Monday, April 22, 2024

The Joy of Six 1223

"In their very different ways, these stories centre on the same key ideas: a rejection of any idea of natural places and spaces being off limits, and the joyous democracy of gathering together to experience something more nourishing than concrete and tarmac." John Harris senses the spread of a new, radical British politics rooted in nature.

Brian Klaas argues that we need objectivity, not 'balance', from the media: "If someone says the sky is green and another person says it’s blue, you shouldn’t have a blue/green panel on the Sunday shows. But when it comes to election denialism, the media is accused of 'left-wing bias' if it doesn’t give equal platforms to authoritarian election deniers who live in a fantasy world and parrot Trumpian lies. That’s ridiculous."

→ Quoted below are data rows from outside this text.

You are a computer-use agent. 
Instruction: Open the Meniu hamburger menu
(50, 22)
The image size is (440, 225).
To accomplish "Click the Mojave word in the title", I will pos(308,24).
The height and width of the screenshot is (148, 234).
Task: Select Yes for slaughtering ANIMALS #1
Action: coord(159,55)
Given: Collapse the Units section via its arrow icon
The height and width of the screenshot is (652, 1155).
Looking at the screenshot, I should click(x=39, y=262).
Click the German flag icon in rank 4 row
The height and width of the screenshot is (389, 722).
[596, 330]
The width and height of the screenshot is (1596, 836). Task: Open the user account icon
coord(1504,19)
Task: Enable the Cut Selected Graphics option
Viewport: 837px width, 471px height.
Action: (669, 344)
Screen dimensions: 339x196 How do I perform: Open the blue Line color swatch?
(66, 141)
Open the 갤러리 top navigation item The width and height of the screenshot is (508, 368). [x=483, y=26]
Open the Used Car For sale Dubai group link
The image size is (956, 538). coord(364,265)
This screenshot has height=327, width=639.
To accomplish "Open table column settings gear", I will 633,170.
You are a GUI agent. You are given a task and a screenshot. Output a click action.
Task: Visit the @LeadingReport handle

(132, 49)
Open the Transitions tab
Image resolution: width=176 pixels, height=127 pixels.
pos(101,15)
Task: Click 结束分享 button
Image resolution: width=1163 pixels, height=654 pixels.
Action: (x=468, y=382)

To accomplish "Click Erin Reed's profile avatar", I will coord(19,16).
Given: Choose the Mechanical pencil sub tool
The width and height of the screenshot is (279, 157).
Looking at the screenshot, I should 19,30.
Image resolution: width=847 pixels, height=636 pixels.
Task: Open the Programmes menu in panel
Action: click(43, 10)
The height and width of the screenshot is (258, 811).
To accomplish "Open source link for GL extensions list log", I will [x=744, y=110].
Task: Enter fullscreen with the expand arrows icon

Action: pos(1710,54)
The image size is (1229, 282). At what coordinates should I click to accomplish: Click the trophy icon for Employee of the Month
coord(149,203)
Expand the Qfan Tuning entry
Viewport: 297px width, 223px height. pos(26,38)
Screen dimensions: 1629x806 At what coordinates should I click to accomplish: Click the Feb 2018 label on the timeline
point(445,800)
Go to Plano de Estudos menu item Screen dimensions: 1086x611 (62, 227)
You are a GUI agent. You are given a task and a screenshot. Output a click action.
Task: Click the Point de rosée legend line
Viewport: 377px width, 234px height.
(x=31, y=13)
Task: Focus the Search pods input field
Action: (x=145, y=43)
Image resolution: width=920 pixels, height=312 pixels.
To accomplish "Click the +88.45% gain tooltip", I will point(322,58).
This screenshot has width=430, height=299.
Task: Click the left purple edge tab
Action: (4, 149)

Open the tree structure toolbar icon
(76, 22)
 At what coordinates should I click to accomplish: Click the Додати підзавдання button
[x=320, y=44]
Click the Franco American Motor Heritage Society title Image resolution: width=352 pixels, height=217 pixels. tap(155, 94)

In one of his last interviews, the philosopher Daniel Dennett talked to Nigel Warburton about some of the books that had influenced him most.

Eleanor Janega finds that we are more prudish than medieval people were.

Georgy Jamieson celebrates the career of a much loved performer: "Leslie Phillips was much more than his screen image. He was a household name thanks to the Carry On and Doctor films, but also a producer, director and in later years a fine character actor doing some very heavy-weight and interesting work."

"There’s no more Pinteresque character in Pinter than Harold Pinter on the cricket pitch. His dreams have not come true - his hero: Len Hutton; his highest score: 39 - but he dreams them nonetheless, while honing a curt line in dialogue for his fellow close fielders." Richard Beard on the playwright and cricket.